Darum geht es in Charts-/Hitparaden-Sendungen doch gar nicht. Hier versucht der Hörer, seinen Vorzugstitel nicht nur in dieser betreffenden Hitparade nach oben zu voten, sondern ihn durch eine gute Platzierung anderen Hörern ans Herz zu legen, schmackhaft zu machen. Damit die ihn an jeder, welcher Ecke auch immer, beziehen soll. Hat denn niemand diesem Forum diesen Aspekt im Kopf?
Bravo für diesen sehr klugen Gedanken! Das wird in der Tat immer wieder mißachtet, nicht nur hier im Forum (das wäre zu verschmerzen), sondern vor allem bei den Entscheidern im Radio. Dazu kommt leider noch, daß es mittlerweile immer schwerer wird, eine Hörerhitparade vor gezielten Manipulationsversuchen seitens interessierter Kreise zu schützen. Früher™ mußte man pro Tip eine Briefmarke für die Postkarte investieren und verriet dabei aber Mehrfacheinsendungen durch die gleiche Handschrift.

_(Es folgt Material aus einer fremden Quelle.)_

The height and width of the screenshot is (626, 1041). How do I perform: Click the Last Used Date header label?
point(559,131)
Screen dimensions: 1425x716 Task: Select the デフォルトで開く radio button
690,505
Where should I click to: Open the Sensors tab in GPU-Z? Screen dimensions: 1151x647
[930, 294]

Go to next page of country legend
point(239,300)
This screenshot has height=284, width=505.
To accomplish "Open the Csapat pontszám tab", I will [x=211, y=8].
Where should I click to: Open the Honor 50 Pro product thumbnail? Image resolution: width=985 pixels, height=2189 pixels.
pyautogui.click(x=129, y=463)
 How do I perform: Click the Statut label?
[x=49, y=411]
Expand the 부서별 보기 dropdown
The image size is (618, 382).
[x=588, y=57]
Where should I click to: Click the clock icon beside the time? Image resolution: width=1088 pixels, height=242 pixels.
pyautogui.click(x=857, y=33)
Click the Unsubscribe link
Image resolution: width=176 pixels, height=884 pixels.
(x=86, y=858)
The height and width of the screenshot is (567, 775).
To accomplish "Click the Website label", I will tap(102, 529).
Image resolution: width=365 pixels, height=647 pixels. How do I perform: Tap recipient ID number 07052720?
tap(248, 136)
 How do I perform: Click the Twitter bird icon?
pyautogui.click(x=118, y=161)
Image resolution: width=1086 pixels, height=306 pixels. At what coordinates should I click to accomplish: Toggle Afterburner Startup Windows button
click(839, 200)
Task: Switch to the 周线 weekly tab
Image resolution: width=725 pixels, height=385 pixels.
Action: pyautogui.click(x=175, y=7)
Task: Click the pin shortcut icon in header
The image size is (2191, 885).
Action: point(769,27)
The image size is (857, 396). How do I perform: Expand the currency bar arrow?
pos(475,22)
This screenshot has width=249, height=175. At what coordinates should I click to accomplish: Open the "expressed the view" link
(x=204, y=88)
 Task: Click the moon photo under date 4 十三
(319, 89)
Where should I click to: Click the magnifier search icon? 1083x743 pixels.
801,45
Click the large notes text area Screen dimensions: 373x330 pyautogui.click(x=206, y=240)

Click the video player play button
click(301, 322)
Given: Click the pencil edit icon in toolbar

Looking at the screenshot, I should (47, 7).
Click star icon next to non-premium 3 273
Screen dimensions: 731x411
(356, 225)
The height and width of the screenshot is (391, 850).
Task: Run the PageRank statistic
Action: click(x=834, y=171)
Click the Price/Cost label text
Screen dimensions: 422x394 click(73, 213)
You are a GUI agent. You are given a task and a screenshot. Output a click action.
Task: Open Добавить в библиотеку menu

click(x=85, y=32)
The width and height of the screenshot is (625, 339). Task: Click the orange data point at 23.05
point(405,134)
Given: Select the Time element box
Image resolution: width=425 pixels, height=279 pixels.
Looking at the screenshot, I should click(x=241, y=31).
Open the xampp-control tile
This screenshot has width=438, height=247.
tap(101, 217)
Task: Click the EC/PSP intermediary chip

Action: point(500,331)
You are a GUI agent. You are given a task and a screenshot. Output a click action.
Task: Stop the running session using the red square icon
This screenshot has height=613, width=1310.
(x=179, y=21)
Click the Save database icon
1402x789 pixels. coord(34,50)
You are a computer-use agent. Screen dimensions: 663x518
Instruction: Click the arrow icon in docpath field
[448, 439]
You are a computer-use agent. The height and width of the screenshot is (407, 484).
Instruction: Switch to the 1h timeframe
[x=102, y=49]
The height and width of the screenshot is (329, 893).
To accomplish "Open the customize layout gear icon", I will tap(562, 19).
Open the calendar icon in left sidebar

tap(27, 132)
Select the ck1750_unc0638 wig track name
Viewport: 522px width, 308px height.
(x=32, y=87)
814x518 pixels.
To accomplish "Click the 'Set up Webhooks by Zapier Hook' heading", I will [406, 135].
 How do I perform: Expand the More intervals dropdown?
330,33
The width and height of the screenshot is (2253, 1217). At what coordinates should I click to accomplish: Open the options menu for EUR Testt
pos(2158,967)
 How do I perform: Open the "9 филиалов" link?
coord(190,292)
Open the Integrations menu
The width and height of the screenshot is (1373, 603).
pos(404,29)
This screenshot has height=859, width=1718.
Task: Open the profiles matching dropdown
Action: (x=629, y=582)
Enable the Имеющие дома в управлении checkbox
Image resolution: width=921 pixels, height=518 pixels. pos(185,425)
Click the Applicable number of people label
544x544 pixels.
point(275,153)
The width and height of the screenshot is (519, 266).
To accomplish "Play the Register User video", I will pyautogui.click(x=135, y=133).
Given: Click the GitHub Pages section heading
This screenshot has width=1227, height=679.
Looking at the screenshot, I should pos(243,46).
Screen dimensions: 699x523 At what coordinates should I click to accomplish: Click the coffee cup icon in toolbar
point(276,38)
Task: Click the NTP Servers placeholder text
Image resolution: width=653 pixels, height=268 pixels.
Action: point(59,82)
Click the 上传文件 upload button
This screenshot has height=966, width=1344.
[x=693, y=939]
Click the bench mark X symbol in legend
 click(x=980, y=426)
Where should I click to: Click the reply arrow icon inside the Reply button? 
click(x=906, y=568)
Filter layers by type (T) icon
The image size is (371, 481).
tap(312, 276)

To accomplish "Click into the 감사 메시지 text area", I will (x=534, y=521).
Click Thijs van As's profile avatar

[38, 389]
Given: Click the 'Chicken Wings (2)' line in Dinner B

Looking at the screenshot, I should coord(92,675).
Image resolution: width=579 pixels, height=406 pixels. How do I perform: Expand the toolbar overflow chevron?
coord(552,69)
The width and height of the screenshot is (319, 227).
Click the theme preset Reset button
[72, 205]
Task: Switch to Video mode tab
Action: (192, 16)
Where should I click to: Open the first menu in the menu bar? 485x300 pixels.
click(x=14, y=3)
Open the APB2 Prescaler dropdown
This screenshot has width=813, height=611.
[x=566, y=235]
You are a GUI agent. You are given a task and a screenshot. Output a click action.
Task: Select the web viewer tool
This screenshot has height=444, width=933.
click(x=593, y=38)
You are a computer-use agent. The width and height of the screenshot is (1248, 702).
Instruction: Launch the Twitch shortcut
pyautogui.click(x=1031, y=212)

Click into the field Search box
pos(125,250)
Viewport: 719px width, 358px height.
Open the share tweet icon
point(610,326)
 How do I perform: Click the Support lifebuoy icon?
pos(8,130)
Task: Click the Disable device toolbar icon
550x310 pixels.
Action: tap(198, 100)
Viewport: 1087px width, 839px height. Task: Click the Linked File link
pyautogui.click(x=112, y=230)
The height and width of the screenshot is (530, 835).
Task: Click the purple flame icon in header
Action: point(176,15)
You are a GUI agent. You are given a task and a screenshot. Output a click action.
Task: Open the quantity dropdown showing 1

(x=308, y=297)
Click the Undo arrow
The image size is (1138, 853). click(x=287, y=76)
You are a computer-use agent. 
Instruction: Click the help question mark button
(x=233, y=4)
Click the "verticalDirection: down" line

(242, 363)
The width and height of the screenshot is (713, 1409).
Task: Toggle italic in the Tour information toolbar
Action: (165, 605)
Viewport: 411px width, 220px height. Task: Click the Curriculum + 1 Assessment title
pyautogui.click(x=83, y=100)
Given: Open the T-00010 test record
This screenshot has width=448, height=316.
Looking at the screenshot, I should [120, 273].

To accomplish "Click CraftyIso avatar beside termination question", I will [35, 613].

Heute geht das Manipulieren viel subtiler, was es den Entscheidern leider leicht macht, ungeliebte Hörerhitparaden zu entsorgen.
Ich möchte aber noch den Querverweis zu einem anderen Zitat des verehrten Herrn Graf herstellen:
Es gab eine Zeit, in der nach dem Aufkommen der Rock- und Popmusik im damaligen West-Deutschland ein wenig Interesse an dieser "Kultur" entfacht werden konnte. Menschen interessierten sich für Musik der Künstler und deren Karrieren, weil das Radio - wie sagt man heute? - sie "an die Hand genommen" hat. Grundsätzlich war das schwierig, aber nicht unmöglich. Ein paar Hitparadensendungen und die BRAVO nebenher haben das Publikum für Musikkünstler und ihre Musik begeistert. All das kann das Radio 2013 und die einschlägige Presse nur noch extrem kurzfristig leisten. Im Gegensatz zu den traditionellen Pop-Ursprungsländern USA und GB hat sich hierzulande auch keine nennenswerte Literatur aus diesem Bereich ausgebildet. Popmusik ist also im Bewusstsein des Konsumenten in Deutschland immer "wert"-loser geworden. Diesen "Wert" dem Hörer nicht mitteilen zu können, zu wollen, sondern sogar deren (angebliche) Wertlosigkeit bewusst oder unbewusst zu vermitteln, ist der Grund für die Gleichgültigkeit von Publikum gegenüber Musikkünstlern. Schon lange sind sich sowohl die ÖRs als auch die Privaten Radiosender bei ihrem Tun ihrer Verantwortung in Hinblick auf diesen Aspekt nicht bewusst. Und falls doch: noch schlimmer.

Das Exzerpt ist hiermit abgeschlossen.